Постановка задачи:
Выведите без изменений часть текста об автоматах и гордыне от слов «Создавать жизнь –» до слов «знают, как отомстить.».

Создавать жизнь – это гордыня
Только теперь становятся понятными обвинение в гордыне и крайне амбивалентное отношение нашего времени к технике. Будучи аристотелианцами в душе, мы воспринимаем автоматы как живые существа, созданные людьми. Mirabilia аристократических кабинетов редкостей и машин церковной пропаганды указывали на всемогущество Мастера, способного создать всевозможные формы жизни. Однако со временем значение автоматов изменилось. Теперь они демонстрируют способность человека создавать жизнь или по меньшей мере имитировать ее. Это вызывает самодовольство, которое когда-то критиковал Августин, и затрагивает глубоко укоренившееся прометеевское табу, запрещающее людям стремиться быть похожими на богов. Жизнь должна оставаться вне нашей власти – в противном случае боги или природа знают, как отомстить.
Но гордыня идет гораздо дальше. Человек не создает обычную жизнь на манер собственной. Машины не рождаются, не растут и не умирают. Они (пока что) не страдают, и все они похожи на свои прототипы, потому что у них нет индивидуальности, что прекрасно показано на рисунке Фрица Кана. Следовательно, машины имитируют не человеческую жизнь, а вечную жизнь христианского обетования о спасении, они как бы воплощают преодоление смерти. Конечно, машины иногда ломаются, но это не имеет ничего общего со смертью человека, потому что их можно либо починить, либо заменить. Машины – это частица вечного в конечном, совершенства в жизни: их движения безупречны, это всегда одни и те же четкие и ясные движения, совершаемые без усталости и без отклонений.

 

Фриц Кан. «Человек – индустриальный дворец» (1926)

Записи набора данных:
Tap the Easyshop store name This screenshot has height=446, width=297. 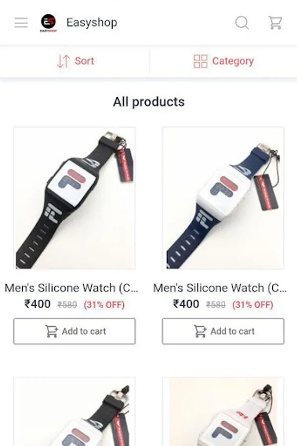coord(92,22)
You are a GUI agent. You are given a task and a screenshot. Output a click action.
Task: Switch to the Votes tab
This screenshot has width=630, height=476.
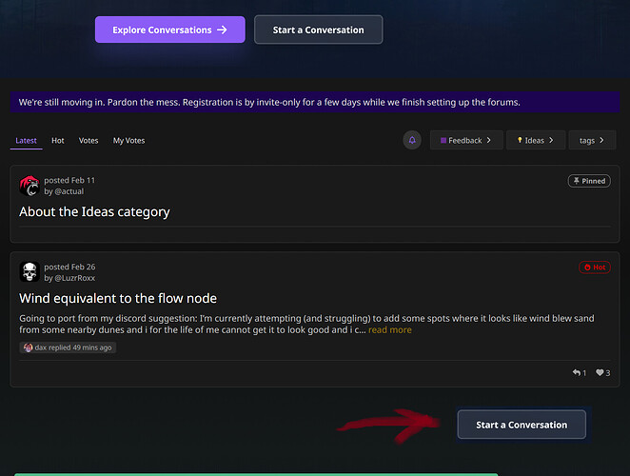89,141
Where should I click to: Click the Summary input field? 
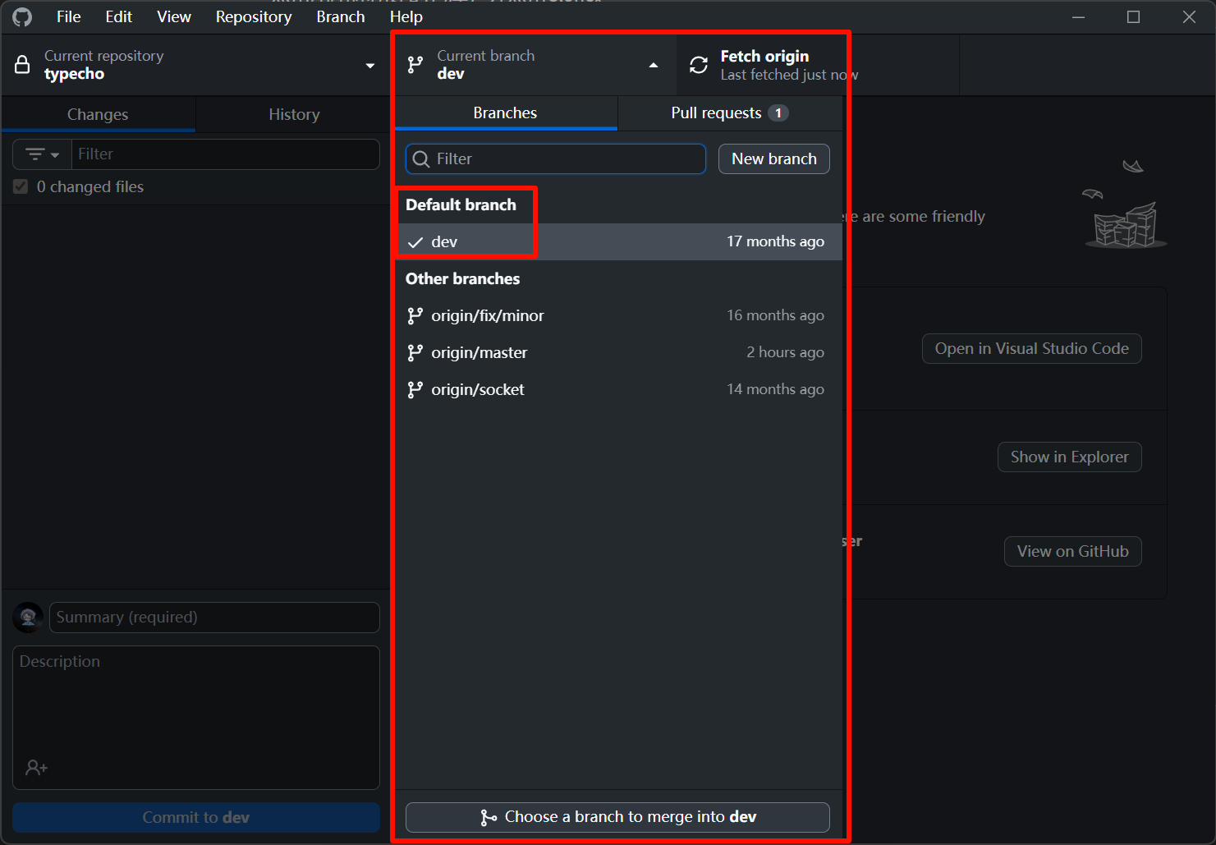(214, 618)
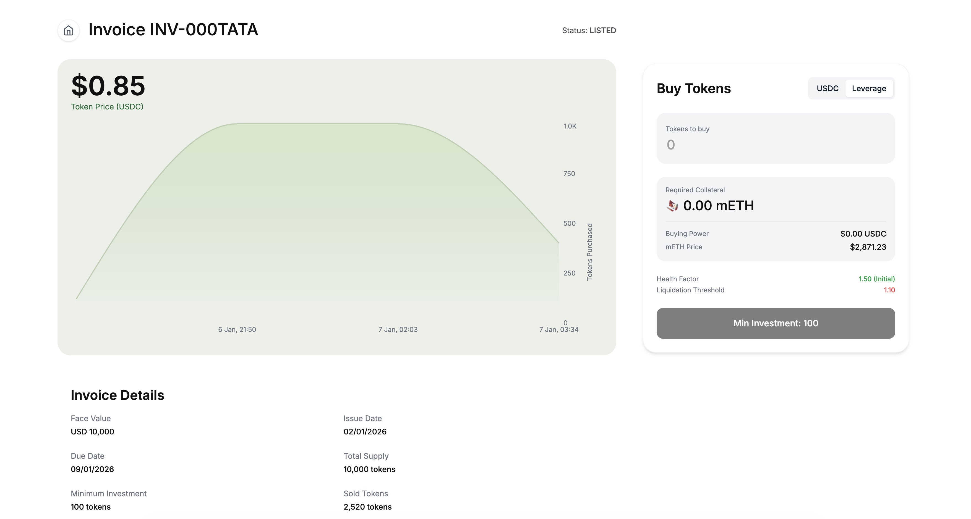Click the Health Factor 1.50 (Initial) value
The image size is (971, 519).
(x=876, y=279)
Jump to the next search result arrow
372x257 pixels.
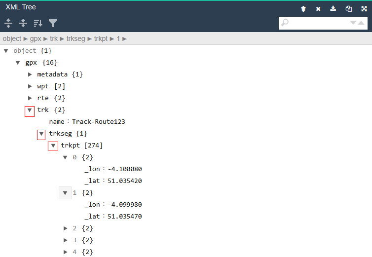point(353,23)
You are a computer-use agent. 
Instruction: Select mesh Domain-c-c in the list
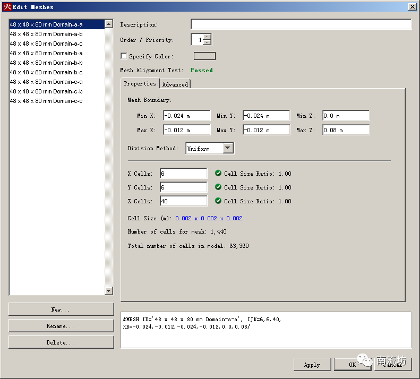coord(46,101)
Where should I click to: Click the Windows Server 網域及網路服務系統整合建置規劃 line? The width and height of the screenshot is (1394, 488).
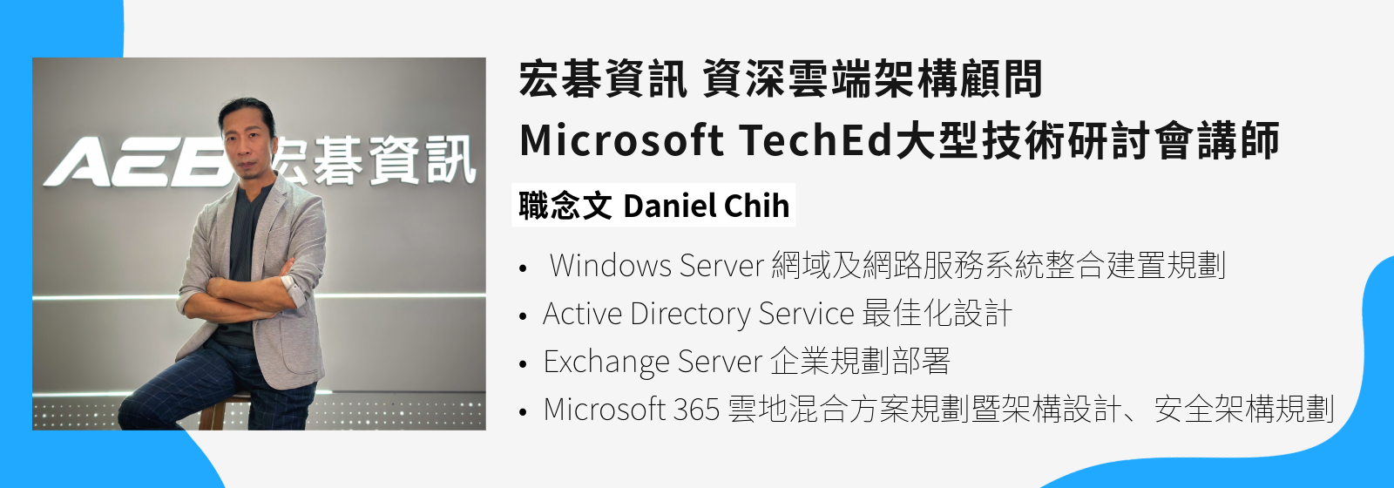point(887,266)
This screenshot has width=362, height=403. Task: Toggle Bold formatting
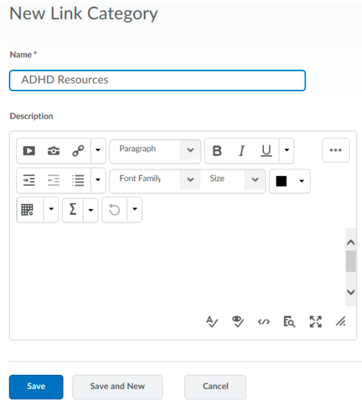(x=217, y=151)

Ответ:
Создавать жизнь – это гордыня
Только теперь становятся понятными обвинение в гордыне и крайне амбивалентное отношение нашего времени к технике. Будучи аристотелианцами в душе, мы воспринимаем автоматы как живые существа, созданные людьми. Mirabilia аристократических кабинетов редкостей и машин церковной пропаганды указывали на всемогущество Мастера, способного создать всевозможные формы жизни. Однако со временем значение автоматов изменилось. Теперь они демонстрируют способность человека создавать жизнь или по меньшей мере имитировать ее. Это вызывает самодовольство, которое когда-то критиковал Августин, и затрагивает глубоко укоренившееся прометеевское табу, запрещающее людям стремиться быть похожими на богов. Жизнь должна оставаться вне нашей власти – в противном случае боги или природа знают, как отомстить.